El Barcelona ha vuelto a resurgir. Lo ha hecho en el mejor momento posible, en el mejor escenario posible y con el mejor resultado posible. En la Liga de Campeones volvió a resurgir una parte de ese Barça que maravilló durante la primera parte de la temporada y que desapareció durante las últimas semanas de febrero.
Fue, eso si, un regreso con lagunas. Dos concretamente. Los dos goles que anotó el Lyon en la recta final del primer acto y en los primeros minutos del segundo. ¿Canguele? Quizá. Afortunadamente la eliminatoria ya había quedado resuelta. Los dos goles de Henry, el de Eto’o y el de Messi hicieron que ni Makoun ni Juninho llevaran la histeria a las filas blaugranas.

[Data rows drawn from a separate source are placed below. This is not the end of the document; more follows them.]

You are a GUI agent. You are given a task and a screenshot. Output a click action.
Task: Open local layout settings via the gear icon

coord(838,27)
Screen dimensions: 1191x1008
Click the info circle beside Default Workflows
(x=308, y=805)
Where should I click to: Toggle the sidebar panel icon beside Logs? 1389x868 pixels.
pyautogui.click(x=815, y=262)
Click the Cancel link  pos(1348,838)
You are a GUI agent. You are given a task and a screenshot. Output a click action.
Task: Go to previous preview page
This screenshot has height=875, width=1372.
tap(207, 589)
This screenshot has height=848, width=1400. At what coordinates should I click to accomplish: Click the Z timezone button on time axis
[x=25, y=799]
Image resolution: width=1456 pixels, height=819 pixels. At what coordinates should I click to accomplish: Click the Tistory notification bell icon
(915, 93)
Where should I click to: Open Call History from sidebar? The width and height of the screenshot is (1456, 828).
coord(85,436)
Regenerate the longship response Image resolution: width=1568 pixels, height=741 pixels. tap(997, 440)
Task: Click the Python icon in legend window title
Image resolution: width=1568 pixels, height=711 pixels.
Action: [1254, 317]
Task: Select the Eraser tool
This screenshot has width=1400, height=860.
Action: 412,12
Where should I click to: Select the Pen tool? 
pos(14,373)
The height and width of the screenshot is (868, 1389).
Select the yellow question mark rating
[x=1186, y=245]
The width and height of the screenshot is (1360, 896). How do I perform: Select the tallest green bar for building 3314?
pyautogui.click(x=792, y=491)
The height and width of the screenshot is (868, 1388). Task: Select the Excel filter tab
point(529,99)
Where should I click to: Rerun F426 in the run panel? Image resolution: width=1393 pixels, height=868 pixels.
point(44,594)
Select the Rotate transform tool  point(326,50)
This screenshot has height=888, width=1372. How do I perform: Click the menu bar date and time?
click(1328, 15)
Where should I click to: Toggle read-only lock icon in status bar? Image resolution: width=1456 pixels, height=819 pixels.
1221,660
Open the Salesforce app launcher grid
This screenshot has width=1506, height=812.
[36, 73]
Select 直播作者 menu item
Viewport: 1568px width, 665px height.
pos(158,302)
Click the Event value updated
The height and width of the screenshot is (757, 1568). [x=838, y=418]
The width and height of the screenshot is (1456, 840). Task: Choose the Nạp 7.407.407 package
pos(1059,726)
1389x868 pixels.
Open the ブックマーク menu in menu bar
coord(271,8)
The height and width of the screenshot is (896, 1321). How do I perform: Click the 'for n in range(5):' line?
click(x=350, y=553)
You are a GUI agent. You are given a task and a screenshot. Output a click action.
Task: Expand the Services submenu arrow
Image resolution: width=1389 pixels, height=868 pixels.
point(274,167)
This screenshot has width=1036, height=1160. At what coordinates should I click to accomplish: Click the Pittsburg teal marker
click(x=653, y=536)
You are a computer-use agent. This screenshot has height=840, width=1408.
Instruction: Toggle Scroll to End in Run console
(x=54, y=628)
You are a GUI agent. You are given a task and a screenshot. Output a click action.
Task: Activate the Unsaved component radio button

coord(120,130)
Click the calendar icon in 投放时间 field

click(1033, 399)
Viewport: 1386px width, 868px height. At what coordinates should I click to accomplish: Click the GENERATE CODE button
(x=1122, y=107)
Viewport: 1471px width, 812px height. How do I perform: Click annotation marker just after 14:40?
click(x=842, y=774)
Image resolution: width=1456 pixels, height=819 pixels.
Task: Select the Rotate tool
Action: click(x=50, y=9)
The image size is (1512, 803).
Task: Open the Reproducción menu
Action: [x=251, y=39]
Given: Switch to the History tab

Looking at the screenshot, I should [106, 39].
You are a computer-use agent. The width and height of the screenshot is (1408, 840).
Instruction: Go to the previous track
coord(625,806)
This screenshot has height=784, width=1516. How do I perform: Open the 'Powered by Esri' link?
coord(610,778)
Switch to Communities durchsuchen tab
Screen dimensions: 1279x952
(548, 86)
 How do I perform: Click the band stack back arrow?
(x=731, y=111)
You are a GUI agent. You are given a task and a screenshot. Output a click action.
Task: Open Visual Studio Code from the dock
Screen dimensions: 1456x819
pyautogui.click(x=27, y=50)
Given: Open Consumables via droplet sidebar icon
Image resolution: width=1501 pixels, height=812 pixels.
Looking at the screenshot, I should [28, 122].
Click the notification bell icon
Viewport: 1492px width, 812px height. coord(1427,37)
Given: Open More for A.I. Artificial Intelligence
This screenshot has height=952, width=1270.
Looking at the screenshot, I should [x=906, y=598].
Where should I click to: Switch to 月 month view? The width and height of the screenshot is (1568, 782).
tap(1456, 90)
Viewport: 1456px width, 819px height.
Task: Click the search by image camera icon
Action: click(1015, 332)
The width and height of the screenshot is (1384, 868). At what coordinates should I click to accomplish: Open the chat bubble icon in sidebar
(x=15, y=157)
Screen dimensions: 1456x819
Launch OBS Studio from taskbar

La fiesta fue completa. El Barcelona noqueó al Lyon desde los primeros minutos. Como el veterano boxeador que sabe que enfrente está un sparring limitado. Sólo la velocidad de Benzemá (recomendable su fichaje, sin duda) puso en momentos puntuales en algún que otro apuro a la zaga catalana que cerró un partido casi perfecto.
Más allá de la recuperación de Henry, ese que tantos golpes se ha llevado durante buena parte de su estancia en Barcelona, Eto’o recuperó su puntería. Una buena noticia para el Barcelona. Hubo muchas más, como el perfecto partido de Piqué, la incombustibilidad de Messi o el aporte goleador de Keita, que todavía no acaba de saber cómo consiguió marcar el quinto de la noche.
El triunfo convierte al Barcelona en el gran favorito para alzar la Copa de Europa. Habrá que esperar al sorteo de cuartos de final y habrá que esperar a ver qué Barcelona aparece en las próximas citas. Si sigue siendo el de anoche, pocos le podrán hacer frente.